• **Stored items**:
Content starts

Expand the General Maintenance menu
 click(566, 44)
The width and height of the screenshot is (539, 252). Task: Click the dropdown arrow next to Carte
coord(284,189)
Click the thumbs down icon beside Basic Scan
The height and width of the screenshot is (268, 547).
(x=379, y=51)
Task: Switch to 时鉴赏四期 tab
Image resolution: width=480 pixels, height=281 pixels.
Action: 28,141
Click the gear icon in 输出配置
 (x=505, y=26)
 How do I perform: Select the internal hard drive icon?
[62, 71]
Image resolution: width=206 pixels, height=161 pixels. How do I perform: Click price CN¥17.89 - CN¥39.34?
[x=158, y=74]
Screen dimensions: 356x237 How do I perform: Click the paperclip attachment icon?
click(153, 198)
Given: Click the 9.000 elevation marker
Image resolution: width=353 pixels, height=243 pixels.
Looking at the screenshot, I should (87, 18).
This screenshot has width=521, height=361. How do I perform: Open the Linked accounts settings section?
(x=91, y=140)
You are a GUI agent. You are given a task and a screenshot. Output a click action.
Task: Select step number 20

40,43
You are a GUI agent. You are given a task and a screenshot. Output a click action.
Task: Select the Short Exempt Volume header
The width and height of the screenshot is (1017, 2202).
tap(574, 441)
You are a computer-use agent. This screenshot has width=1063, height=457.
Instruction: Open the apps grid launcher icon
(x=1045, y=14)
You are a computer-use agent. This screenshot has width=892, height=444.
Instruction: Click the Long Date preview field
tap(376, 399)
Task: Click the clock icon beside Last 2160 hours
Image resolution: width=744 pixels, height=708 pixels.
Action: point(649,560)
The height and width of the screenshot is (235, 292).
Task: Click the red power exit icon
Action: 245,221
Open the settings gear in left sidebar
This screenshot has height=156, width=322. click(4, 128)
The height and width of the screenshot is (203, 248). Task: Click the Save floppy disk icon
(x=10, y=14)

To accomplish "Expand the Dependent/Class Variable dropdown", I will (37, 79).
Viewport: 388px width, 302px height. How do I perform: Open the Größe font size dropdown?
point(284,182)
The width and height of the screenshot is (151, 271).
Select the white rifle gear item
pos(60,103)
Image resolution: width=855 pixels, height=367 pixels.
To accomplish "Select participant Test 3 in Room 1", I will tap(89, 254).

Content ends

• **PROBLEM STATEMENT**: Copy each entry exactly. Omit none.

• **RESPONSE FOR THIS EXERCISE**:
Expand the General Maintenance menu
 click(566, 44)
The width and height of the screenshot is (539, 252). Task: Click the dropdown arrow next to Carte
coord(284,189)
Click the thumbs down icon beside Basic Scan
The height and width of the screenshot is (268, 547).
(x=379, y=51)
Task: Switch to 时鉴赏四期 tab
Image resolution: width=480 pixels, height=281 pixels.
Action: 28,141
Click the gear icon in 输出配置
 (x=505, y=26)
 How do I perform: Select the internal hard drive icon?
[62, 71]
Image resolution: width=206 pixels, height=161 pixels. How do I perform: Click price CN¥17.89 - CN¥39.34?
[x=158, y=74]
Screen dimensions: 356x237 How do I perform: Click the paperclip attachment icon?
click(153, 198)
Given: Click the 9.000 elevation marker
Image resolution: width=353 pixels, height=243 pixels.
Looking at the screenshot, I should (87, 18).
This screenshot has width=521, height=361. How do I perform: Open the Linked accounts settings section?
(x=91, y=140)
You are a GUI agent. You are given a task and a screenshot. Output a click action.
Task: Select step number 20

40,43
You are a GUI agent. You are given a task and a screenshot. Output a click action.
Task: Select the Short Exempt Volume header
The width and height of the screenshot is (1017, 2202).
tap(574, 441)
You are a computer-use agent. This screenshot has width=1063, height=457.
Instruction: Open the apps grid launcher icon
(x=1045, y=14)
You are a computer-use agent. This screenshot has width=892, height=444.
Instruction: Click the Long Date preview field
tap(376, 399)
Task: Click the clock icon beside Last 2160 hours
Image resolution: width=744 pixels, height=708 pixels.
Action: point(649,560)
The height and width of the screenshot is (235, 292).
Task: Click the red power exit icon
Action: 245,221
Open the settings gear in left sidebar
This screenshot has height=156, width=322. click(4, 128)
The height and width of the screenshot is (203, 248). Task: Click the Save floppy disk icon
(x=10, y=14)

To accomplish "Expand the Dependent/Class Variable dropdown", I will (37, 79).
Viewport: 388px width, 302px height. How do I perform: Open the Größe font size dropdown?
point(284,182)
The width and height of the screenshot is (151, 271).
Select the white rifle gear item
pos(60,103)
Image resolution: width=855 pixels, height=367 pixels.
To accomplish "Select participant Test 3 in Room 1", I will tap(89, 254).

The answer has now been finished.